Observação: Seguidores de Olavo de Carvalho acabaram ajudando indiretamente a manter Mandetta no cargo, diz a Crusoé. “Ao promoverem uma campanha por sua demissão, os olavistas incentivaram ministros militares a trabalhar nos bastidores pela permanência do titular da Saúde”. Trata-se de um exemplo lapidar de tiro que sai pela culatra e acerta o olho do atirador.
Josias de Souza chama nossa atenção para o fato de os dados paradoxais do Datafolha podem levar Bolsonaro a extrair da pesquisa suas próprias confusões. E lidar com conclusões exige distinguir tolerar de apoiar — tolerância não significa aceitar o que se tolera, apenas que a esperança do brasileiro ainda é maior que seu desespero.

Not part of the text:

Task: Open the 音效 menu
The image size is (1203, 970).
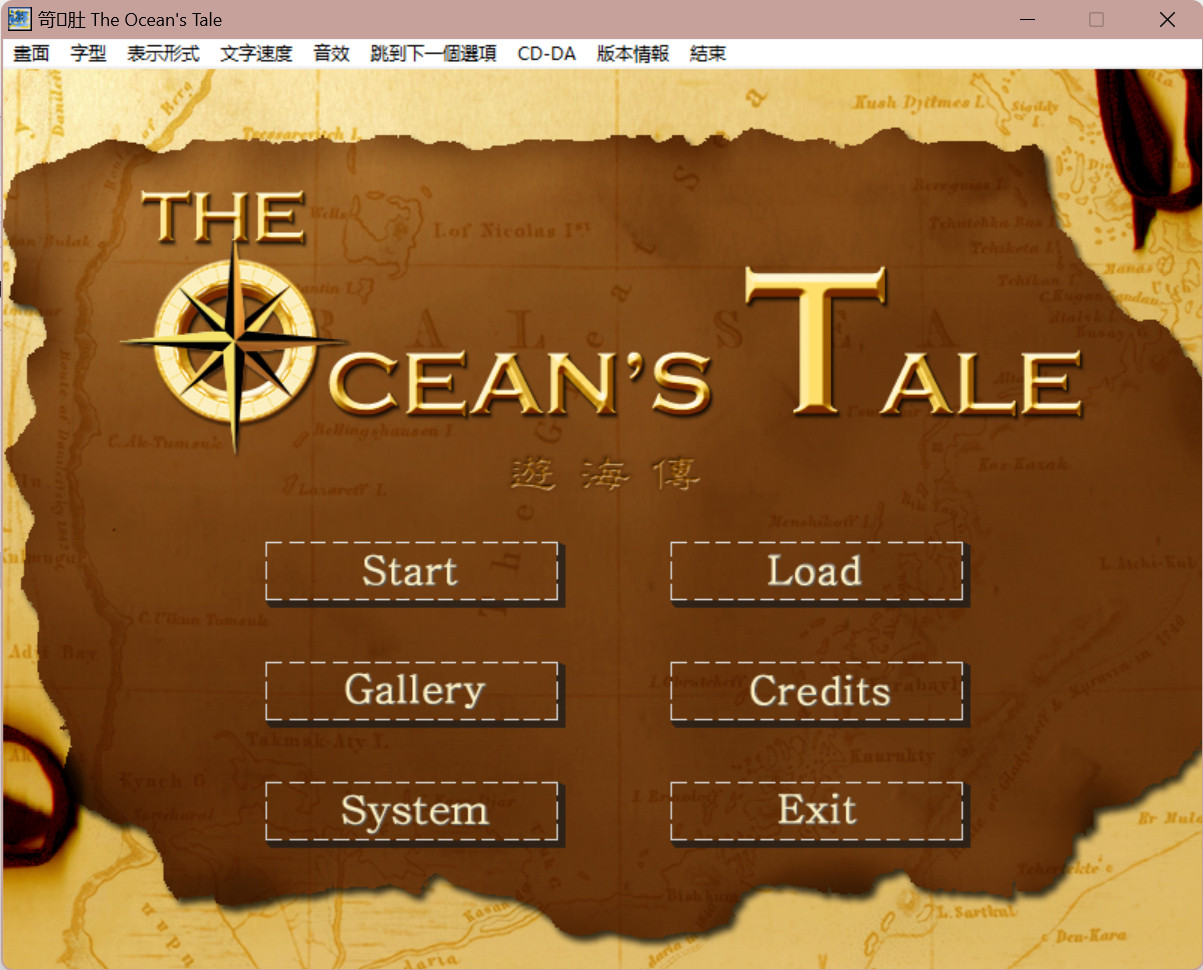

Na guerra contra o coronavírus, o otimismo é mais cômodo do que o pessimismo — até que o vírus provoque um colapso nos hospitais, o otimista sofreu menos. Não convém ao capitão continuar cutucando a paciência alheia com o pé, pois ela pode morder. Afinal, há um limite depois do qual a tolerância deixa de ser uma virtude para virar apenas mais um vocábulo — como cúmulo ou, digamos, túmulo.

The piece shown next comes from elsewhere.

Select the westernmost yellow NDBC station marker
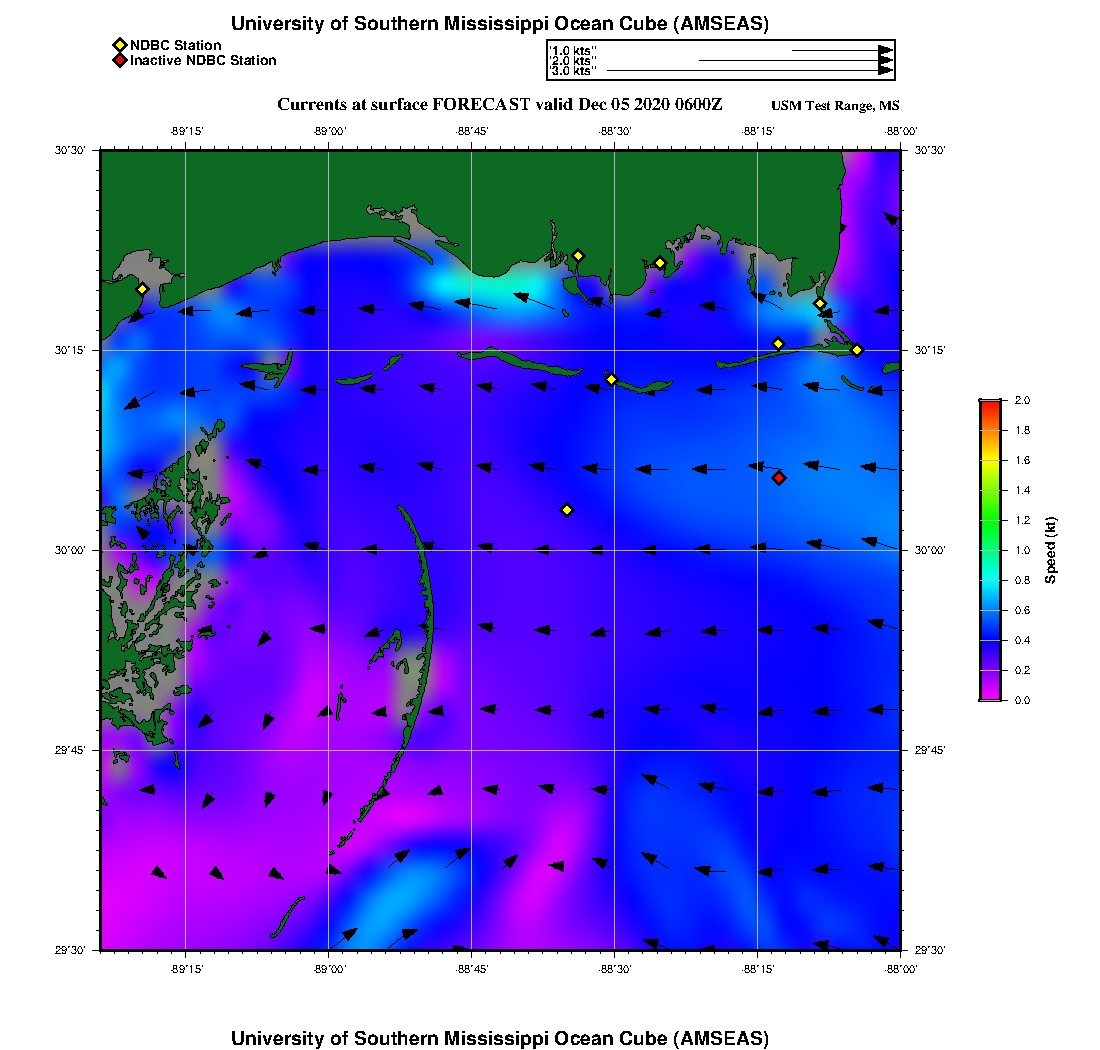1100x1050 pixels. coord(143,289)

Falando em túmulo, os cemitérios da capital paulista estão à beira do colapso. O serviço funerário municipal — que, segundo o próprio prefeito Bruno Covas, está entre os piores da administração pública — ficou ainda pior com o sucateamento que precedeu a privatização, até porque ninguém sequer imaginava essa crise.
A redução no número de sepultadores (coveiros) em razão da pandemia e o aumento da demanda (pelo mesmíssimo motivo) só não provoca filas de rabecões porque não há viaturas o bastante para formá-las. Bolsonaro, cuja competência com que vem enterrando o próprio governo nos autoriza a imaginá-lo um PhD em sepultamentos, poderia ser mais útil, neste momento, no SFMSP do que no Palácio do Planalto. Na Sexta-feira Santa, o presidente deu mais um exemplo lapidar (o trocadilho infeliz foi intencional) do que não fazer em meio a uma pandemia sanitária. Aliás, também segundo Josias de Souza (de cuja ironia ácida sou admirador confesso), há no mundo três coisas absolutamente seguras: o nascer do Sol, a morte e a próxima incoerência de Jair Bolsonaro.

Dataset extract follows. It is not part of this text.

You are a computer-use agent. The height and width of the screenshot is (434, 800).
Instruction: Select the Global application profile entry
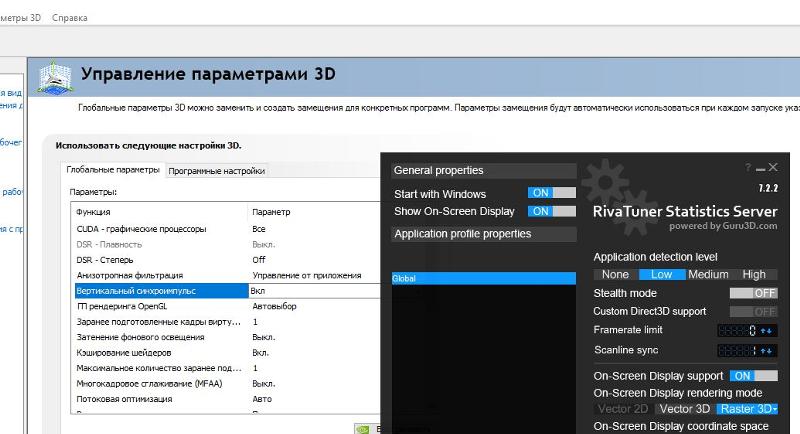(x=483, y=279)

No início da semana, o capitão cobrou dos doutores Davi Uip e Roberto Kalil transparência sobre os remédios que tomaram para derrotar o coronavírus. Dias depois, quando se perguntou ao chefe da nação o que foi fazer no Hospital das Forças Armadas, sua resposta foi: "Tomar sorvete". Os repórteres insistiram, e ele também, no mesmo tom debochado: "Exame de gravidez."
Bolsonaro fala demais e cala demais. Especulou sobre o silêncio dos doutores: "Seriam questões políticas, já que um pertence a equipe do governador de SP?". Levou uma invertida de Uip, coordenador do Centro de Contingência do Coronavírus em São Paulo: "Respeite meu direito de não revelar meu tratamento." Davi Uip lembrou que Bolsonaro também havia se recusado a divulgar os exames a que se submetera para saber se estava infectado pelo novo vírus.
Kalil admitiu o uso da cloroquina junto com outros remédios — antibiótico, corticoide e anticoagulante, por exemplo. Foi citado por Bolsonaro em rede nacional. Transparência no prontuário médico dos outros é refresco. Na ficha médica de um presidente da República, é uma obrigação. Entretanto, Bolsonaro dá de ombros para a liturgia. Dedica-se a se consolidar como um protagonista de tríades.
O comportamento do capitão confirma que há três coisas irrecuperáveis para um político: o respeito, a dignidade e a virgindade. Saúde de presidente é coisa séria. Bolsonaro precisa responder: O teste de gravidez deu positivo?
Boa Páscoa a todos, apesar dos pesares.